The futuresque communications previously only envisioned by StarTrek’s writers are reality in the here and now as demonstrated at PCS ’96 by students of Massachusetts Institute of Technology’s Media Lab, in conjunction with Motorola Inc.
The communications technology projects exhibited by MIT use Motorola’s FLEX family of data transmission protocols.
“The FLEX family is enabling a tremendous amount of new applications,” said Jim Page, director of marketing, FLEX operations in Motorola’s Messaging Systems Product Group.
As a corporate sponsor of the MIT Media Lab, Motorola provides full funding for seven of the lab’s graduate students. Four students attended the Personal Communications Industry Association annual trade show.
“The implication of this relationship is that a premiere company that has cornered wireless messaging is cornering the smartest students in the world,” said Page. The “projects are about the world of the future, and of course wireless is a large part of that world.”
In the words of Alvin Toffler, the United States is moving into the third wave, an “information-based digital world,” said Page.
“Wireless is becoming a fundamental driver of the way we doing business,” he continued.
Some innovations produced through the lab will remain proprietary, while others will be shared with the industry and other educational institutions, noted Page.
Underscoring much of MIT Media Lab’s work in wireless is the concept of personal area networks, in which individuals carry a portable device.
One project exhibited by MIT showed how a pager could easily connect with a larger keyboard of a computer, so a two-way messaging user has more typing flexibility than with a belt-top size messaging device like Tango.
Page said technology allows the human body itself, which is surrounded by an electromagnetic field, to conduct information between two sources. Today we use wires, modems or wireless modems, said Page. Why not your arms and legs?
He noted, however, a commercial application based on human conductivity between devices won’t be available anytime soon.

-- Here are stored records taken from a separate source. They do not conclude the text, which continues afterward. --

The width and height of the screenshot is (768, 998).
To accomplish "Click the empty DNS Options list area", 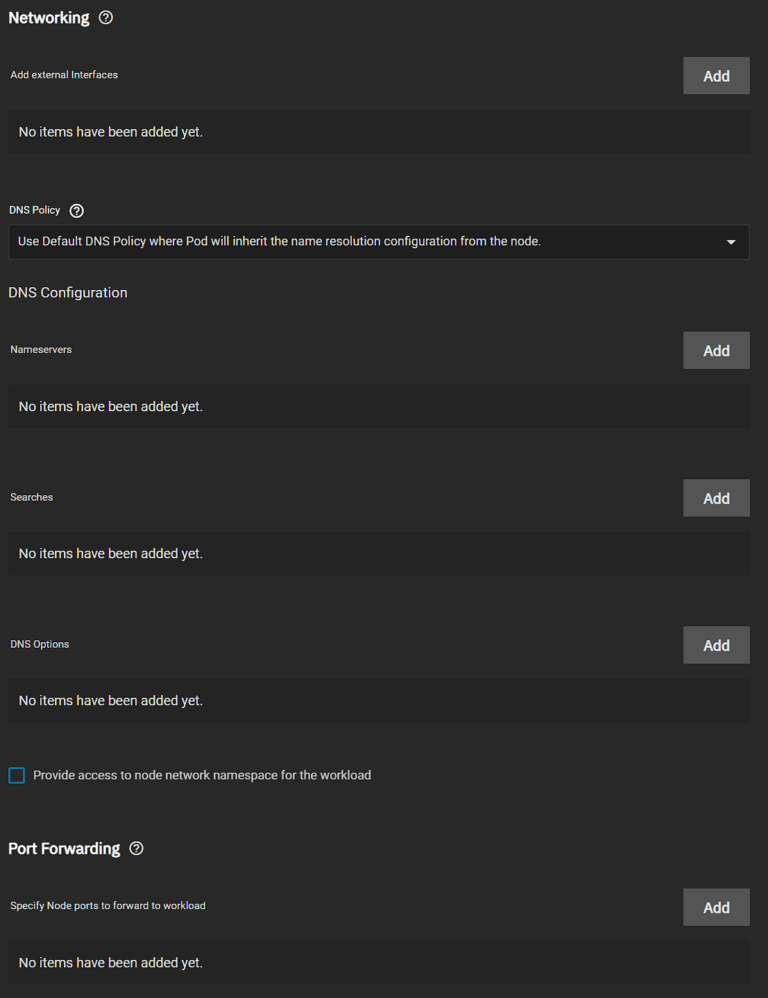I will [378, 701].

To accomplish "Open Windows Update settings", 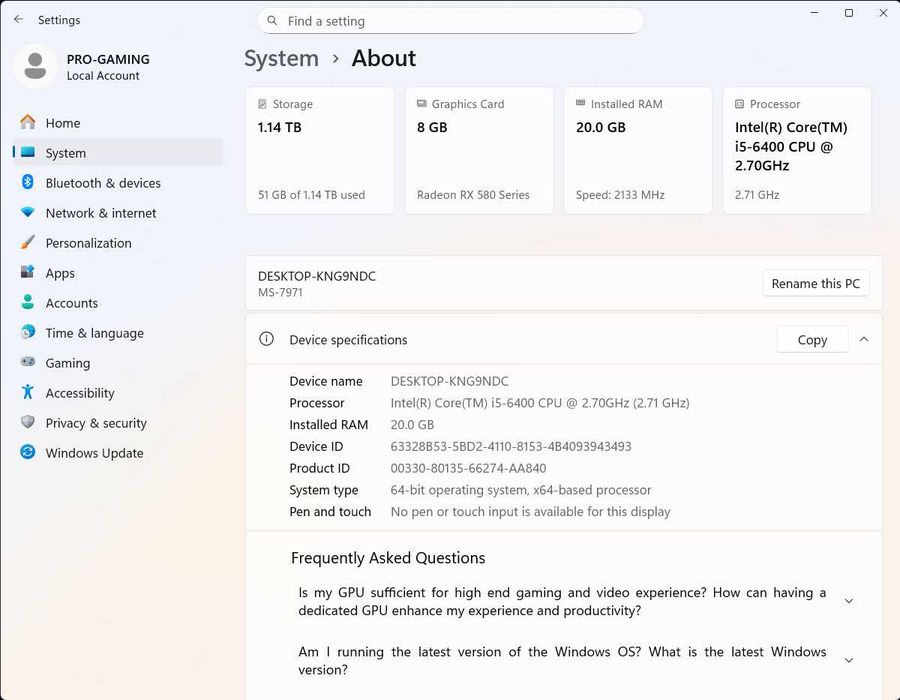I will [x=94, y=453].
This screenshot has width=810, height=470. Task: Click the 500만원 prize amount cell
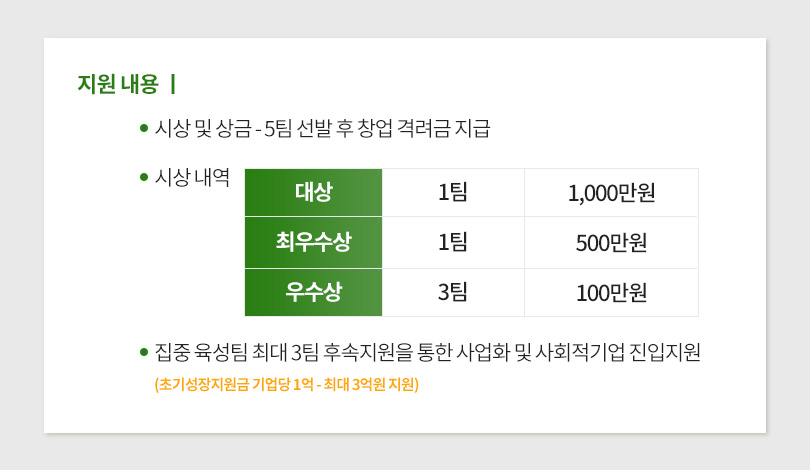coord(611,243)
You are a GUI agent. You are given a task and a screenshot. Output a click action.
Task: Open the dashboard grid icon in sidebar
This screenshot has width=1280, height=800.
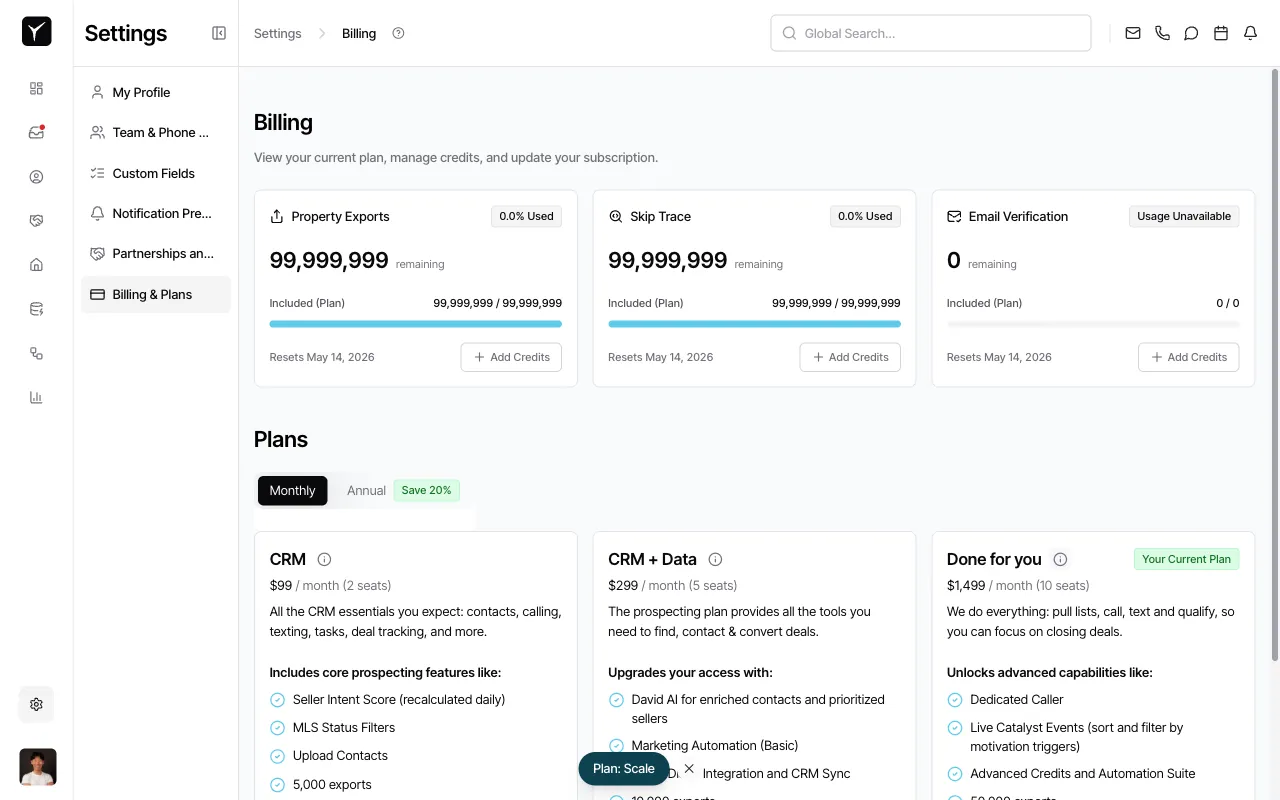pyautogui.click(x=36, y=88)
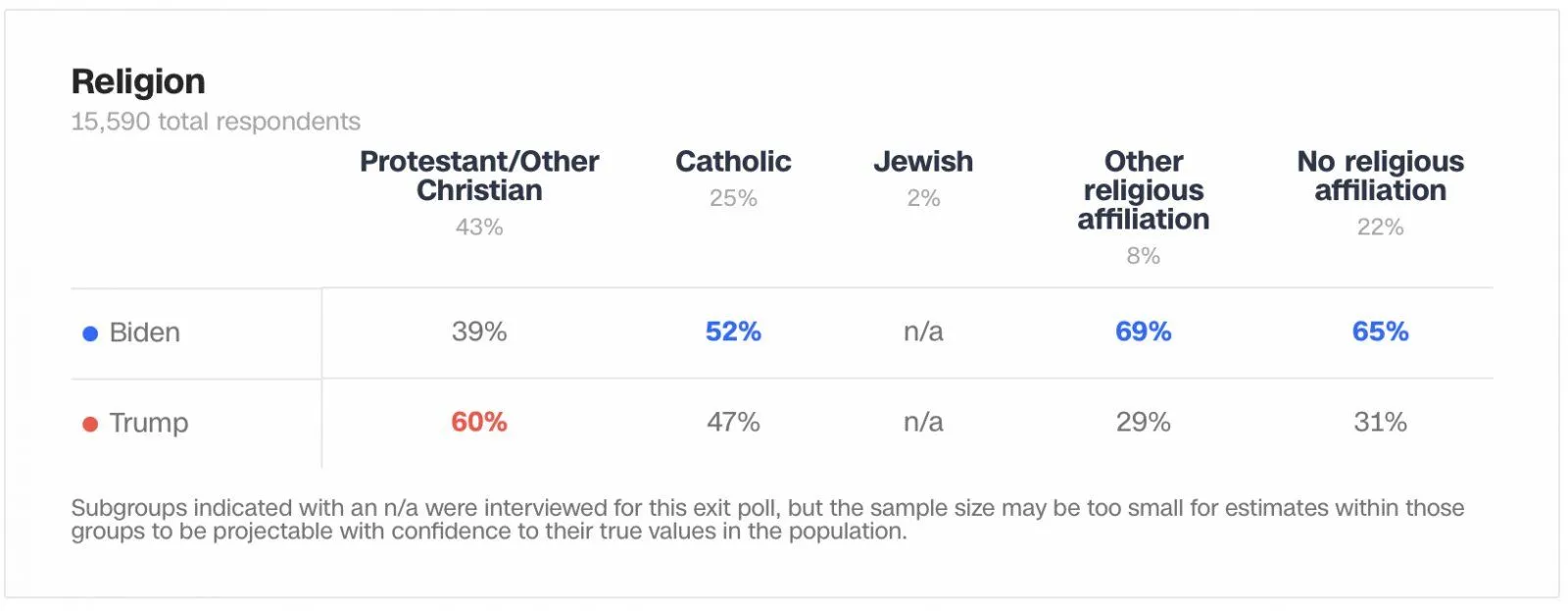Select the Biden row label
The width and height of the screenshot is (1568, 611).
(x=144, y=332)
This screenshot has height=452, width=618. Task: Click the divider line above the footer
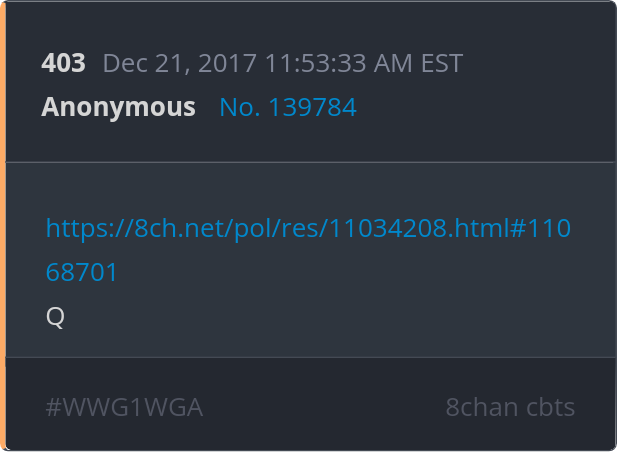tap(310, 357)
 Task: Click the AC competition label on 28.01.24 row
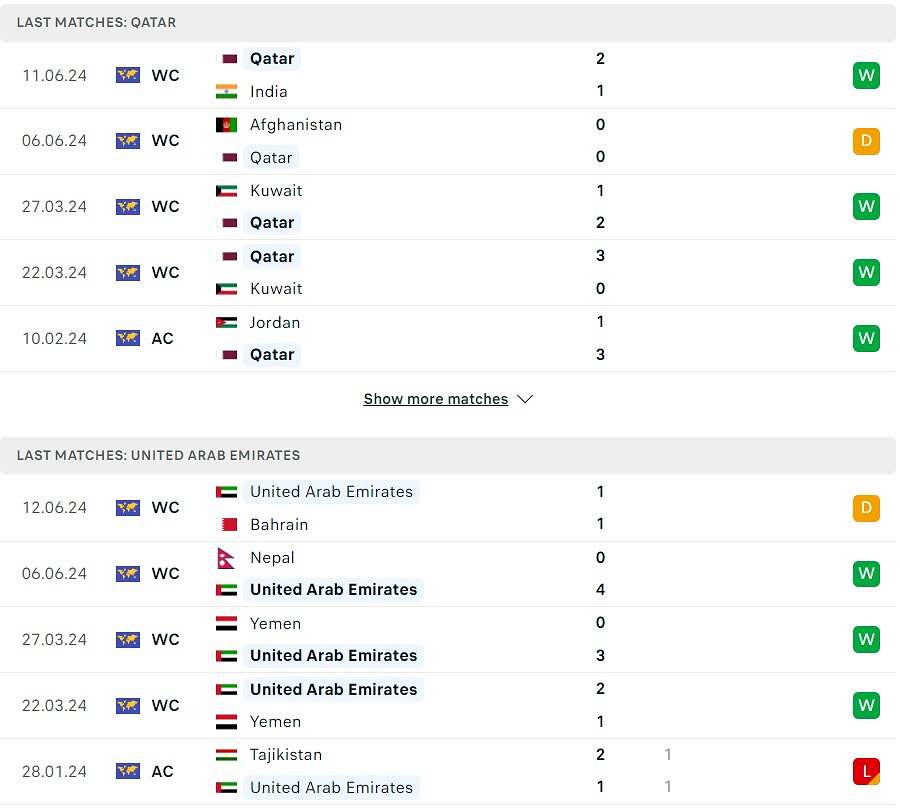coord(162,771)
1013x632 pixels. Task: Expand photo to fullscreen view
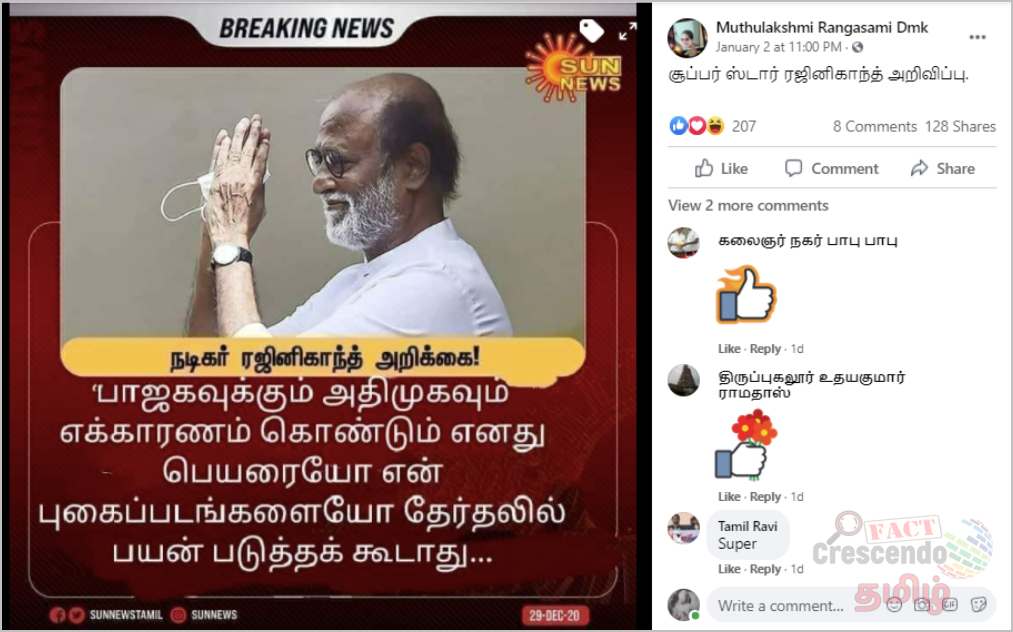click(627, 31)
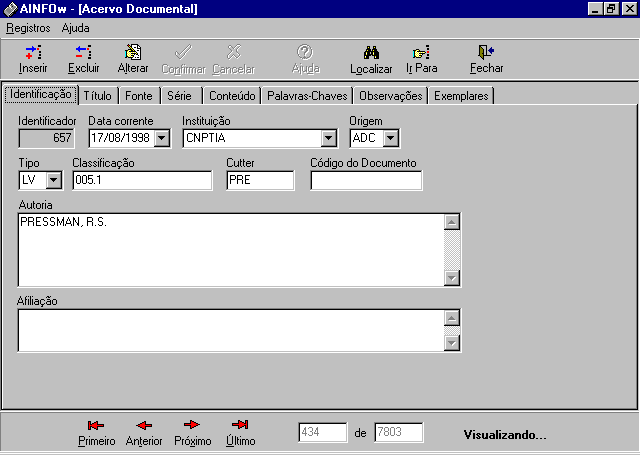Click the Inserir toolbar icon

click(33, 52)
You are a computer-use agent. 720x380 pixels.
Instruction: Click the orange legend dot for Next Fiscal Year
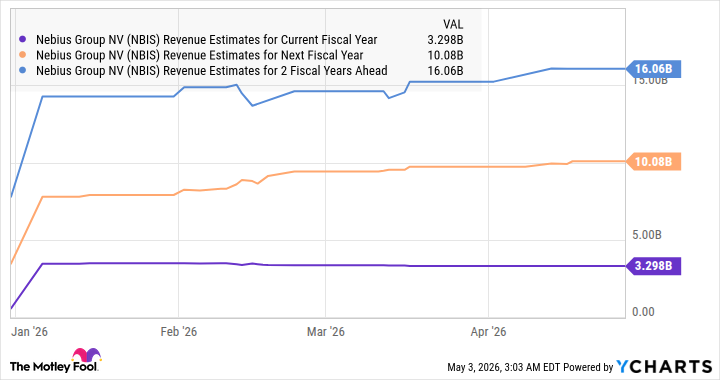(x=23, y=56)
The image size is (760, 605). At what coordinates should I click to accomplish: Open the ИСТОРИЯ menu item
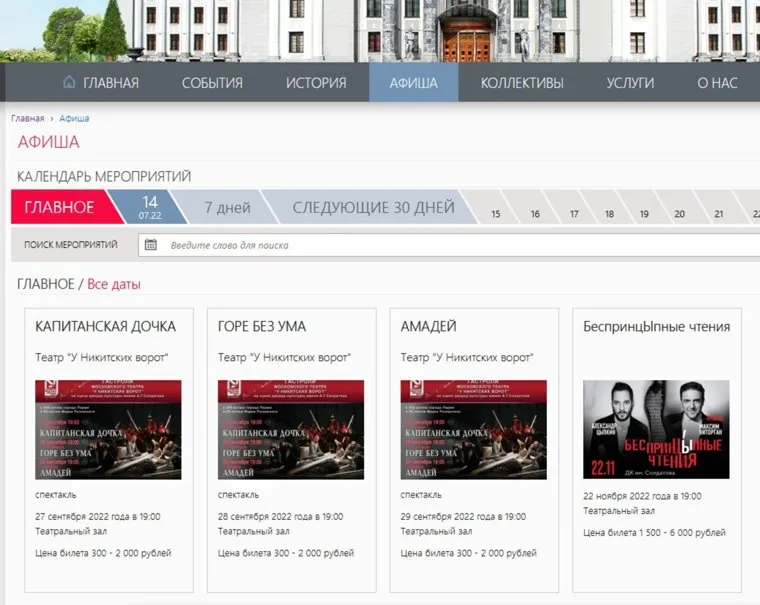(x=316, y=83)
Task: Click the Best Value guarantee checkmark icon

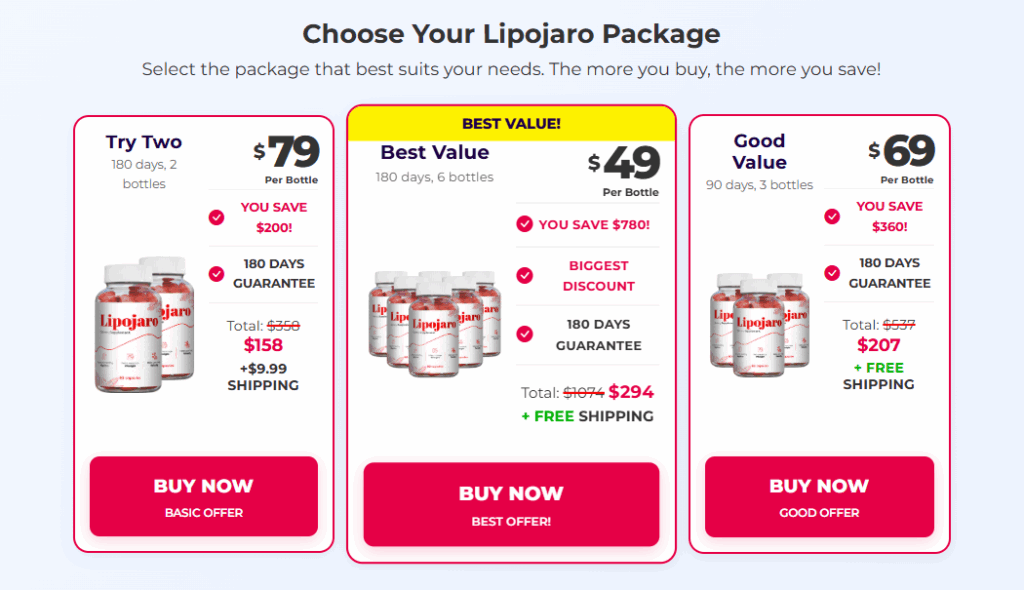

One key motive behind creating personal wireless technologies is enhancing communications between individuals. An example is the interactive pager. Page said to imagine if Tango users programmed into their pager a set amount of personal information they wished to reveal about themselves. A continual pulse would reach out to other Tango users wishing also to communicate. Users could narrow the field of communications by specifying users by name. If by chance one weekend two friends unknowingly visit the same town, one pager could notify the other. By the same token, users could program their pagers to “hide” from certain people or networks.
The concept of vision information storage, displaying an interface similar to a computer screen on one side of a person’s eyeglasses, is being developed in the MIT Media Lab, explained Page. This technology would allow “you to hold a conversation as you are passively reading the display.”
One challenge in paging faced by the MIT Media Lab, which is a traditional paging problem, is that transmission of information into and out of the device becomes more difficult as devices become smaller, said Page.
The MIT-Motorola personal use wireless projects have been going on about a year, said Page.